Proposition three states:
The ratio of the circumference of any circle to its diameter is greater than $3\tfrac{10}{71}$ but less than $3\tfrac{1}{7}$.
This approximates what we now call the mathematical constant π. He found these bounds on the value of π by inscribing and circumscribing a circle with two similar 96-sided regular polygons.

====Approximation to square roots====
This proposition also contains accurate approximations to the square root of 3 (one larger and one smaller) and other larger non-perfect square roots; however, Archimedes gives no explanation as to how he found these numbers.

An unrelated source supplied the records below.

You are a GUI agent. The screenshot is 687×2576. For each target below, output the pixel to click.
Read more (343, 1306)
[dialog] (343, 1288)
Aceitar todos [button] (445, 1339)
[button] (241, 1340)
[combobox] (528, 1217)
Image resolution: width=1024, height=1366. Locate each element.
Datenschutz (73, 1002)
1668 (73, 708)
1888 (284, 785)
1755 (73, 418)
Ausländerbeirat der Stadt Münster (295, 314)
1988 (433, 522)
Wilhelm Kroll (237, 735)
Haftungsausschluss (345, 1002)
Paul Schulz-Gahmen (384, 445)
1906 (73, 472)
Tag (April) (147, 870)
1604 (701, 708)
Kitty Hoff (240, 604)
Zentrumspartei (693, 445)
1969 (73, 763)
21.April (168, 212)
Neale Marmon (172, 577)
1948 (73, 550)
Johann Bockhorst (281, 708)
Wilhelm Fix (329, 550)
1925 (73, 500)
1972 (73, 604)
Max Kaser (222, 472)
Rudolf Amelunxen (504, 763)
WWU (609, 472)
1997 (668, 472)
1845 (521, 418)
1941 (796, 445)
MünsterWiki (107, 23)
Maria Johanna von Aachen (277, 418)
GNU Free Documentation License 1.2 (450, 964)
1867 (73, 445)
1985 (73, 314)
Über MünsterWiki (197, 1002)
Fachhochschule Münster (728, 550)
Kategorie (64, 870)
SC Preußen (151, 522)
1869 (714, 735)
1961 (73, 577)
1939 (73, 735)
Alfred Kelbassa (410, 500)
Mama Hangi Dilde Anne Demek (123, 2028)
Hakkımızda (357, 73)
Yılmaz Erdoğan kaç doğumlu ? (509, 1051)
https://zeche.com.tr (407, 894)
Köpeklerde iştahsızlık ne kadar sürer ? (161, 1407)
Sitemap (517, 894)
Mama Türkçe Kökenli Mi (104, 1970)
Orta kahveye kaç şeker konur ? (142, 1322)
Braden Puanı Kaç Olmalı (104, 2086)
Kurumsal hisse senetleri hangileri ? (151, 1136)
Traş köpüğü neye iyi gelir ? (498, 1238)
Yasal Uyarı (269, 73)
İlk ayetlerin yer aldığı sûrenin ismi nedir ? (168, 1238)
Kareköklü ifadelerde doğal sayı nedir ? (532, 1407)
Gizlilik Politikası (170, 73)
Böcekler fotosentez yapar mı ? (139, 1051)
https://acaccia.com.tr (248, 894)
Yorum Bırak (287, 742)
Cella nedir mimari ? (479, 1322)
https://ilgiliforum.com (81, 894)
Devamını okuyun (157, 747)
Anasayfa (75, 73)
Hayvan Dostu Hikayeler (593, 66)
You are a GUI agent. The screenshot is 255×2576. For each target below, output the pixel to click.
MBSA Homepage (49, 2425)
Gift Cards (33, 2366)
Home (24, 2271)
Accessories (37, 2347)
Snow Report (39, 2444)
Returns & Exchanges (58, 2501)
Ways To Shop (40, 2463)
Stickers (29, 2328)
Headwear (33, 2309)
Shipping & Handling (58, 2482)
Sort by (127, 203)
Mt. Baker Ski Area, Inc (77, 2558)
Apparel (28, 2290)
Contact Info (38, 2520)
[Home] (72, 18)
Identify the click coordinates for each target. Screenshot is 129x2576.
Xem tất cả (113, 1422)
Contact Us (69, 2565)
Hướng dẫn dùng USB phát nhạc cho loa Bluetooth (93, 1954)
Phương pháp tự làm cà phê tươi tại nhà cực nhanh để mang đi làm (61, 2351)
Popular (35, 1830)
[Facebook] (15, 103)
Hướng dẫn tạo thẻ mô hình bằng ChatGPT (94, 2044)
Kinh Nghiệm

He gives the upper and lower bounds to √3 as 1351/780 > √3 > 265/153. However, these bounds are familiar from the study of Pell's equation and the convergents of an associated simple continued fraction, leading to much speculation as to how much of this number theory might have been accessible to Archimedes. Discussion of this approach goes back at least to Thomas Fantet de Lagny, FRS (compare Chronology of computation of π) in 1723, but was treated more explicitly by Hieronymus Georg Zeuthen. In the early 1880s, Friedrich Otto Hultsch (1833–1906) and Karl Heinrich Hunrath (b. 1847) noted how the bounds could be found quickly by means of simple binomial bounds on square roots close to a perfect square modelled on Elements II.4, 7; this method is favoured by Thomas Little Heath. Although only one route to the bounds is mentioned, in fact there are two others, making the bounds almost inescapable however the method is worked. But the bounds can also be produced by an iterative geometrical construction suggested by Archimedes' Stomachion in the setting of the regular dodecagon. In this case, the task is to give rational approximations to the tangent of π/12.